## [REQUIREMENTS]
Show every line in the items below that contains the string "width". Case counts.

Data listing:
>>>>>
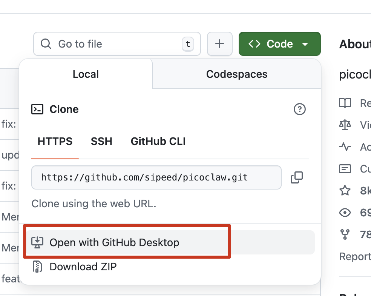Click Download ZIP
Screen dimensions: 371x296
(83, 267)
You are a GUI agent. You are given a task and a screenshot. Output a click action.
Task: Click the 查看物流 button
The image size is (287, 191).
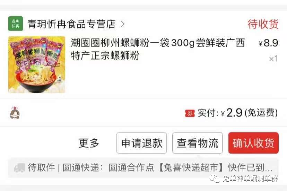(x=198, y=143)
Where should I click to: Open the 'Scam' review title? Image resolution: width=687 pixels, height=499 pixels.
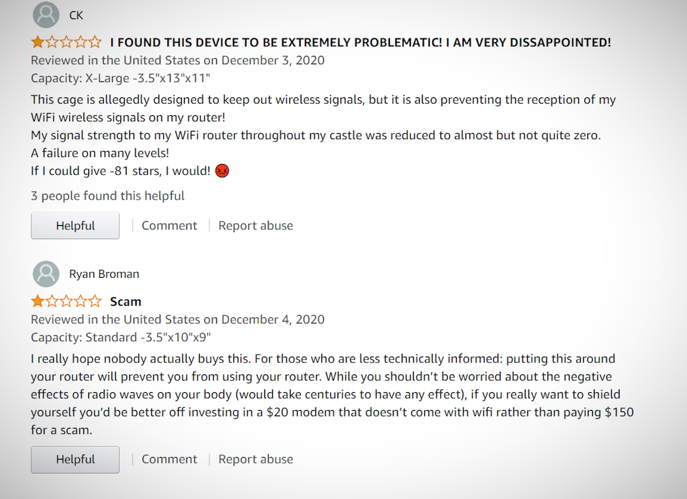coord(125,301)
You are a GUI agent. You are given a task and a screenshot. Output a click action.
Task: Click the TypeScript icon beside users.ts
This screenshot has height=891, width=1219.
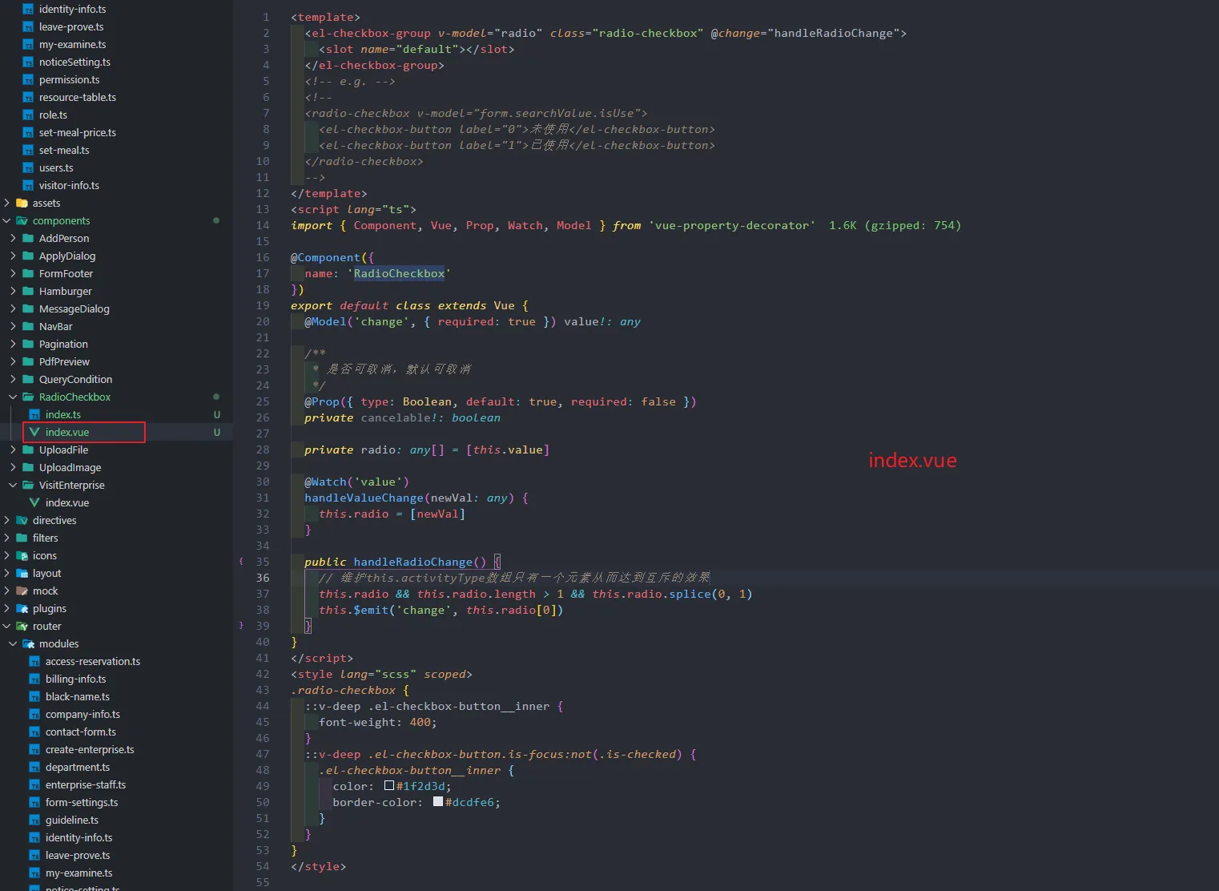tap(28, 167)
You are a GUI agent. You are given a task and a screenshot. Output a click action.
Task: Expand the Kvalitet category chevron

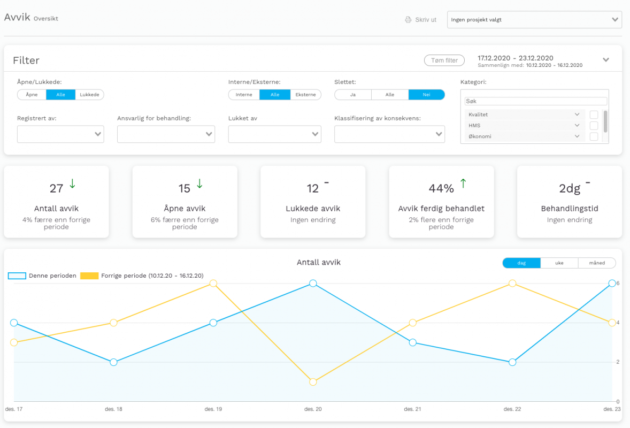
<<<<<
## [WRITTEN ANSWER]
Where should I click to: Open the 'Scam' review title? Image resolution: width=687 pixels, height=499 pixels.
This screenshot has height=891, width=1219.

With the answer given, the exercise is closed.